A personal note: the virus and me
(random baby from my wife’s iphone)
This out-of-focus photograph illustrates how I felt on February 28, 2020. I didn’t know what was going on, I had no memory of the past; in fact, I had no past. I do remember thinking, when I first heard of the virus going around in Wuhan, this is going to be a veryveryvery serious problem. I had really no conception of just how serious it would be. Every day there are more infections and more people die. Yesterday, there were 2,340 deaths from COVID-19; 889,661 people were confirmed to have been infected in the United States according to Johns Hopkins. According to Worldometer, there are 912,913 confirmed cases in the US. There were 419 cases and 7 deaths recorded in Fresno County (my county) per Johns Hopkins. We have been in a government ordered community quarantine (whatever that means) since March 20. These numbers will be out of date by the time you read this post.
The staggering, eye-popping speed of infections and deaths here and throughout the world is staggering and eye-popping. I don’t know what to think. I must be extremely anxious, but my pulse, blood pressure, and temperature are normal. Maybe I should check them again.

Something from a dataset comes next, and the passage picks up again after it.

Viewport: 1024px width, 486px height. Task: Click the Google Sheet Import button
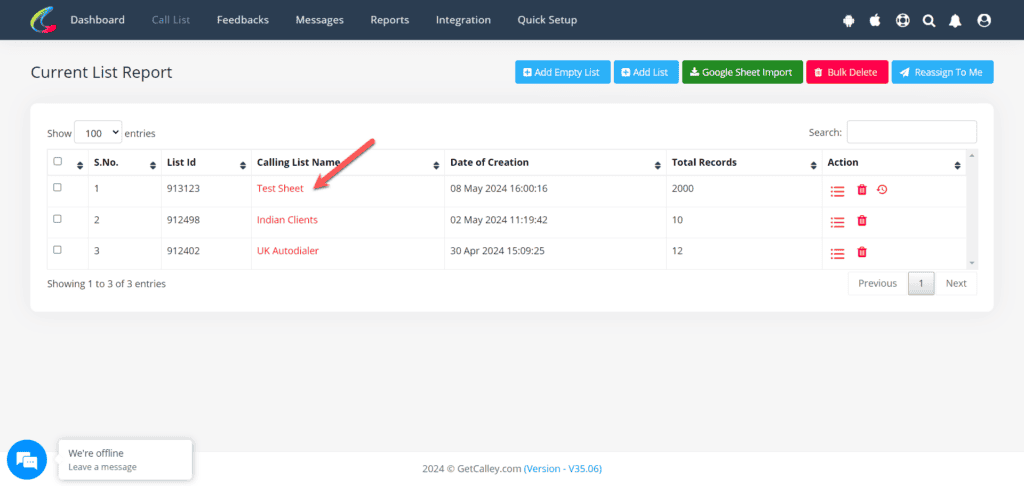742,72
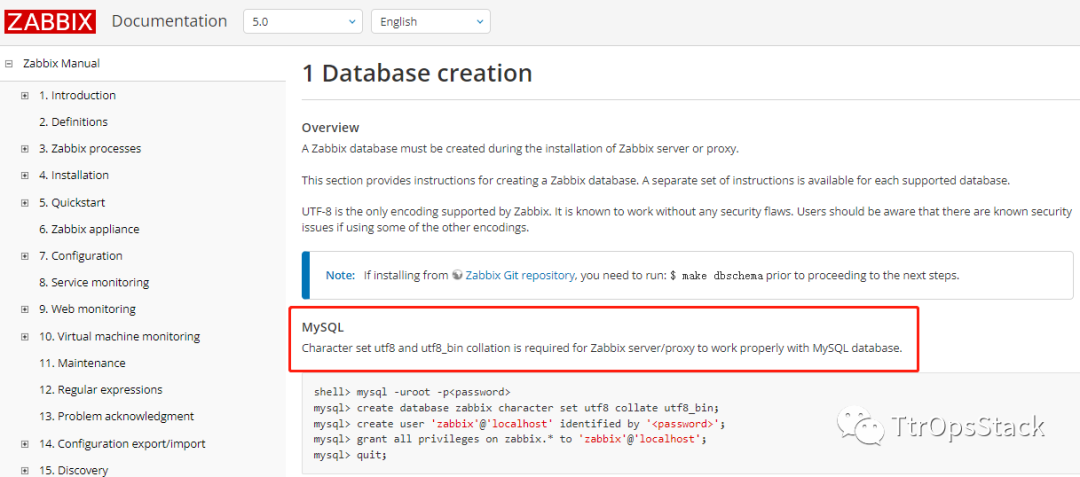Click the Documentation header title
The height and width of the screenshot is (477, 1080).
(x=169, y=21)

Very little has changed for me. I do the same things every day, same as I did before this started. I don’t go anywhere. I sit in front of the computer. I go out and dig in my garden. I water the lawn and the flowers. One thing has changed. I’ve given up watching the news. I read the news on my new-ish iPhone, for three or four hours a day, but it’s always the same. The president has done and said something alarming and disgusting, maybe to restrict someone’s rights or throw someone off a government program. Now, he’s on TV for two hours every day, which I especially avoid. I can’t stand to see him or hear his voice. The prospect of having him for president for another four years is enough to make me vomit, but there’s nothing I can do about it. I can’t even stop Devin Nunes, the representative in Congress for my rural neighborhood.
I can’t clearly remember what I used to do before all this began. Was everything really the same? My parents have been safely dead for some time. My wife has been semi-retired for some time. I have been retired for more than ten years. I recovered from surgery on my spine four years ago. Nothing has changed, but everything is different.
Now I live with a virus. It is too small to see, but so big that it overshadows everything. I think this is a good place to stop, because I can’t stand thinking about it for too long. I will go to seek solace in an old movie, or a few minutes of meditation, or a cheese sandwich. Anything but that orange-haired man-beast and that ugly little coronavirus.